== SFIDE ==
**a.** Rispondi a queste domande sul testo sulla morte di Jérôme Laronze:
(i) In che giorno è stato ucciso Jérôme Laronze?
(ii) Di quale villaggio era l'abitante che lo ha segnalato alle autorità?
(iii) Secondo la sua testimonianza, quante mucche si erano precipitate nel torrente durante il controllo del 6 giugno 2016?
**b.** Scrivi il seguito del testo sulla morte di Jérôme Laronze, a partire dall'ultima frase riportata.

A proposito della morte di
Jérôme Laronze, allevatore
(a cura di istrixistrix)
Sabato 20 maggio 2017 Jérôme Laronze, allevatore di Trivy
(dipartimento Saône-et-Loire) è stato
ucciso dai gendarmi di Cluny. Era ricercato dall’11 maggio, giorno in
cui era fuggito per sottrarsi a un controllo sanitario da parte di funzionari
della Direzione Dipartimentale di Protezione delle Popolazioni (DDPP) scortati da un ingente
numero di sbirri; secondo le forze dell’ordine aveva cercando di investirli con
il trattore, ma secondo la dichiarazione di Laronze, l’aveva guidato solo con
l’intento di «spaventarli»1, come aveva dichiarato in una lettera inviata al giornale locale
durante i giorni in cui era fuggiasco. Segnalato alle autorità da un abitante
del vicino villaggio di Sailly, è stato raggiunto da due militari armati e con
giubbotto antiproiettile mentre si era assopito all’interno della sua
automobile: resosi conto della situazione ha cercato di scappare a bordo del
veicolo ma è stato abbattuto da tre
colpi di arma da fuoco.
Non era il primo controllo che subiva; il 6 giugno 2016
si erano presentati dei funzionari della DDPP per identificare i bovini al
pascolo, scortati da una decina di gendarmi armi alla mano, nonostante in
precedenza non avesse mai minacciato i funzionari né ostacolato i controlli: le
bestie si erano spaventate e secondo la
sua testimonianza una ventina di mucche si erano precipitate in un torrente
limitrofo, e alcune erano morte. Dettaglio questo, come ha spiegato nella
lettera inviata al giornale, che l’aveva profondamente sconvolto; «In seguito
mi hanno chiesto di non dire nulla riguardo queste bestie se volevo che il mio
dossier risultasse in regola»2. Sempre nella lettera
pubblicata il giorno prima della sua morte, ha denunciato «la
iper-amministrazione che non dà nulla agli agricoltori, se non umiliazioni e
vessazioni. Essa è utile solo ai commercianti e agli intermediari. Il mio caso
è aneddotico ma illustra bene l’iper-regolamentazione che porta alla
distruzione dei contadini.»3
Vista la situazione alcuni agricoltori e vicini, assieme alla Confédération
paysanne locale, si erano organizzati per sostenere Laronze durante i
controlli, che in seguito si erano svolti tranquillamente: nulla lasciava presagire che i funzionari si sarebbero
ripresentati scortati dai militari. «Quando sono arrivati i controllori assieme
a tutta quella gente armata, sono salito
sul trattore e ci sono rimasto perché per me era il solo modo per avere diritto
di parola. Sono sempre stato gentile con i controllori, non ho mai mancato di
rispetto. Ma quel giorno sono stato preso dalla collera di chi è nel giusto…»

== DATI MOSTRATI ==
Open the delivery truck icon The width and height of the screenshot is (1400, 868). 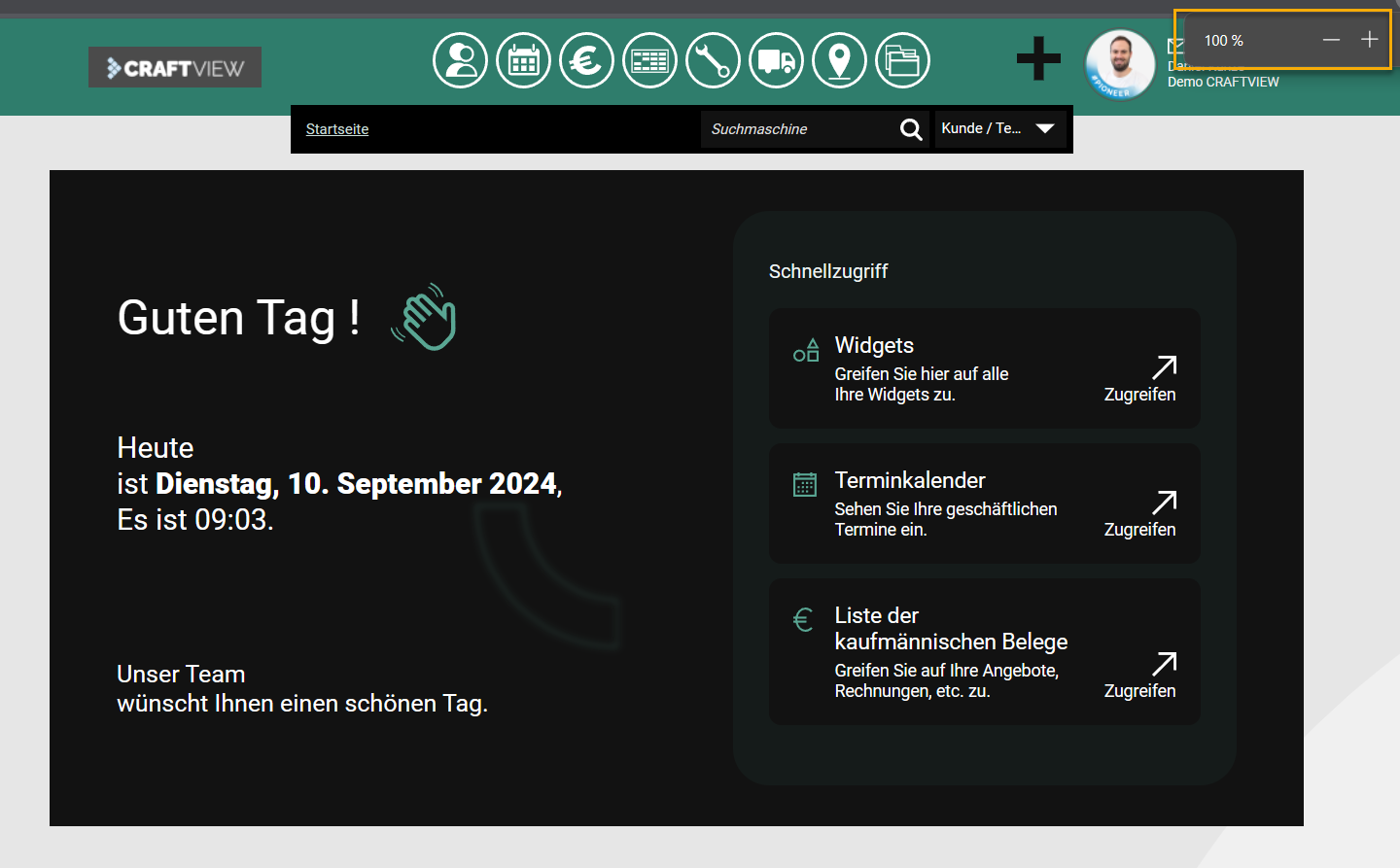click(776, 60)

==

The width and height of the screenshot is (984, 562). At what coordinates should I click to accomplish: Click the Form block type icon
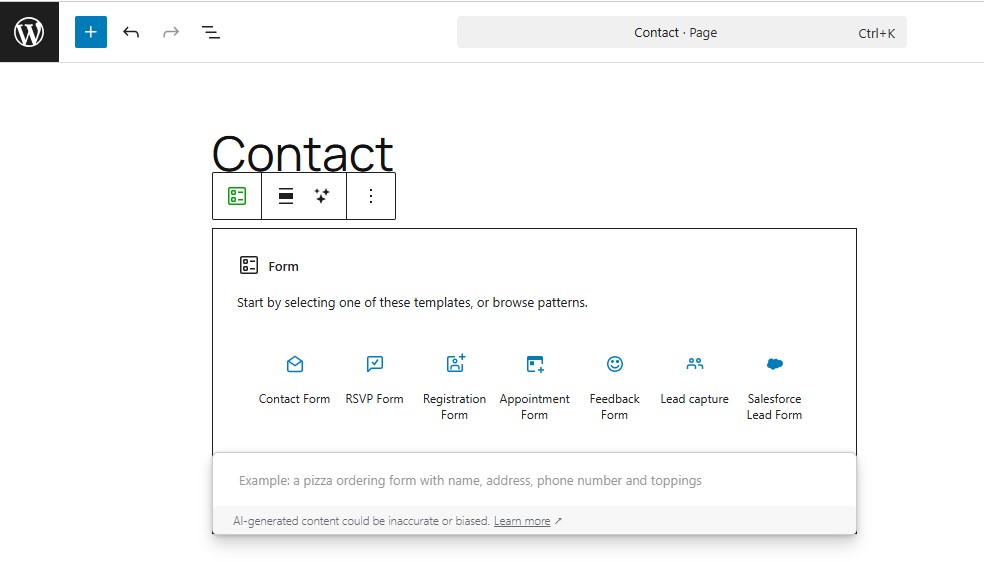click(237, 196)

== RISPOSTE PUNTO PER PUNTO ==
**a.**
(i) Sabato 20 maggio 2017.
(ii) Del vicino villaggio di Sailly.
(iii) Una ventina.

**b.**
Dichiarazione che stona con quanto dichiarato dai gendarmi, secondo
cui «al volante del suo trattore, cercava di investire i gendarmi, che sono
riusciti a evitare l’urto.»5 Anche il giorno in cui è stato ucciso la versione
dei fatti dei pubblici ufficiali non quadra, dato che la procura di Mâcon
sostiene che sarebbe «andato addosso ai due su una stretta strada sterrata». Ma
l’indagine balistica sembra smentire quanto detto, ovvero che i gendarmi
avrebbero sparato per legittima difesa,
dato che la traiettoria mostra che i proiettili hanno raggiunto la vettura dalla fiancata e da dietro, oltre
al fatto che sono stati sparati un numero eccessivo di colpi.
I sindacati di categoria hanno da un lato condannato l’accaduto,
dall’altro sottolineato la natura fragile del soggetto in questione… un colpo
al cerchio e uno alla botte, come sempre.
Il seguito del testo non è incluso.